Dharmawan mengungkapkan, insiden tumpahan minyak ini bermula pada -Jumat, 12 Juli lalu, pukul 01.30 WIB, saat kegiatan perforasi. “Saat melakukan pre-entry di sumur YYA-1 pada kegiatan perforasi, muncul gelembung gas di anjungan,” tutur Dharmawan. “Pada 18 Juli, lapisan minyak mencapai pantai di sebelah barat anjungan yang berjarak sekitar 2 kilometer.”
Ketua Program Studi Teknik Perminyakan Institut Teknologi Bandung Bonar Tua Halomoan Marbun menduga munculnya gelembung gas saat kegiatan pemasangan rangkaian casing scraper itu dipicu kick well. Bonar menerangkan, casing scraper adalah alat yang dimasukkan ke sumur untuk membersihkan semua permukaan bagian dalam sumur sehingga tak ada kotoran yang bisa membuat casing tidak terpasang dengan baik.
Istilah kick, Bonar menerangkan, mengacu pada masuknya fluida—bisa berupa gas, minyak, atau air—ke sumur. Kick terjadi karena tekanan di dalam sumur lebih kecil daripada tekanan fluida di dalam batuan. “Anomali tekanan sangat mungkin terjadi pada lapisan bawah tanah yang mengandung hidrokarbon karena lapisan-lapisan ini berhubungan dengan lapisan lain,” ucap pengajar teknik pengeboran minyak, gas, dan geotermal, penyelesaian sumur, serta kerja ulang di ITB itu.

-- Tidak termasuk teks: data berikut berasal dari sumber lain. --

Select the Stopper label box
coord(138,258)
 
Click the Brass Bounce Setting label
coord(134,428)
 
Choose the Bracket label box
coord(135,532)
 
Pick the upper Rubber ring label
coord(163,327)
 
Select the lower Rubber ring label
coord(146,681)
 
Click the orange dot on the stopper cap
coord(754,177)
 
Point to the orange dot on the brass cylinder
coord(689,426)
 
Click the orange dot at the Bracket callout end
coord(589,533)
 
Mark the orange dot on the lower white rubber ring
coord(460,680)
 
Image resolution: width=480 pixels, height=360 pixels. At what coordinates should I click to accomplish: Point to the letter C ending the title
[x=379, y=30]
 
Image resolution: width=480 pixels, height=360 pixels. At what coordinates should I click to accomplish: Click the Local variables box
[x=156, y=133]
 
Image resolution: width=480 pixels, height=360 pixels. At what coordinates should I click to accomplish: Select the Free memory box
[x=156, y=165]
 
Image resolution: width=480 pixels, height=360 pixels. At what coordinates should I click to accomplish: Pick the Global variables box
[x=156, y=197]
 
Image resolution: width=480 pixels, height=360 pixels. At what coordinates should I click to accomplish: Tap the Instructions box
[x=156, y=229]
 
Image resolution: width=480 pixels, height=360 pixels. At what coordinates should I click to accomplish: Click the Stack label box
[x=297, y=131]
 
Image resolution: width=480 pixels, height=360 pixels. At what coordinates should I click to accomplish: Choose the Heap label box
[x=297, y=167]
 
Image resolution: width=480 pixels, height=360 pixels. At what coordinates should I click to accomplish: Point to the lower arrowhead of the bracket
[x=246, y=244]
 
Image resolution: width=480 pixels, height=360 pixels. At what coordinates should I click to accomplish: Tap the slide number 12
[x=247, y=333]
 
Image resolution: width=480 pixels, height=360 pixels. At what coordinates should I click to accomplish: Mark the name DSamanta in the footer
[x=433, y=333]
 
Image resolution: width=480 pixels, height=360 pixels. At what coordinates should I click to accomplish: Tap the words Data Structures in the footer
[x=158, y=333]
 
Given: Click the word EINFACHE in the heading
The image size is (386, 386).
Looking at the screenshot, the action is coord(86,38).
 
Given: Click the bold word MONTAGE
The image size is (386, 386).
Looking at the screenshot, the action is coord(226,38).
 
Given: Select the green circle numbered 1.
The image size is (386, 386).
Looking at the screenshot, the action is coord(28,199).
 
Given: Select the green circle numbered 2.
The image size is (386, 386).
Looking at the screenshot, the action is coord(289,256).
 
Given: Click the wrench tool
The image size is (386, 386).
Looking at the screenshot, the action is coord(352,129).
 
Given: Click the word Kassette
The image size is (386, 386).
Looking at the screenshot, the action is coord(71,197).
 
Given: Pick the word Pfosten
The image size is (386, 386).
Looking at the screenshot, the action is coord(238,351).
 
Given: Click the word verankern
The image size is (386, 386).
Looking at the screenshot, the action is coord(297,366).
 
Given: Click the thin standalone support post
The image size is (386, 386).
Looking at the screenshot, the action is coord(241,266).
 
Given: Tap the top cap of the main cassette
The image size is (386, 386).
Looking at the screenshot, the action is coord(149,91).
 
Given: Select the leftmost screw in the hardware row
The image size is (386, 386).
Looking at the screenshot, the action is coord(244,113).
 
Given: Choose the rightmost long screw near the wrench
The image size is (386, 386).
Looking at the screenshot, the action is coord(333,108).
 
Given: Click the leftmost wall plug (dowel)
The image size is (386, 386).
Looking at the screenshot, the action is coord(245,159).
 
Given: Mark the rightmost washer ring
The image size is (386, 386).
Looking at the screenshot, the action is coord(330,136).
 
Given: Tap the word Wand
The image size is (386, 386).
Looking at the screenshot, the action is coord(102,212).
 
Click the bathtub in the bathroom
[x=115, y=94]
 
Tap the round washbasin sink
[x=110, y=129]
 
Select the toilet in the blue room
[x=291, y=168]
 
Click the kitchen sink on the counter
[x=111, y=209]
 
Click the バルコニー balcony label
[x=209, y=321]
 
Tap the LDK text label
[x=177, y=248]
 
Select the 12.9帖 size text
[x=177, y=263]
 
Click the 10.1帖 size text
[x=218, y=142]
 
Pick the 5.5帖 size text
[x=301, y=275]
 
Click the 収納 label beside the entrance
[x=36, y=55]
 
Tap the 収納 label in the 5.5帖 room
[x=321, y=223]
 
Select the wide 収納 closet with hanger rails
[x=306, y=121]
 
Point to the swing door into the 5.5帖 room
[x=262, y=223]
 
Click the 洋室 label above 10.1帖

Menurut Bonar, tekanan di suatu lapisan bisa mempengaruhi tekanan di lapisan-lapisan lain. Ketika sebuah lapisan dibuka atau dibuka kembali, tekanan yang diprediksi ternyata jauh lebih besar dibanding tekanan di dalam sumur. Akibatnya, ada perbedaan tekanan yang tidak terkendali. “Akhirnya hidrokarbon keluar dari lapisan batuan dan masuk ke sumur dan naik ke permukaan,” ujar doktoringenieur dari program studi teknik perminyakan Technische Universität Clausthal, Jerman, itu.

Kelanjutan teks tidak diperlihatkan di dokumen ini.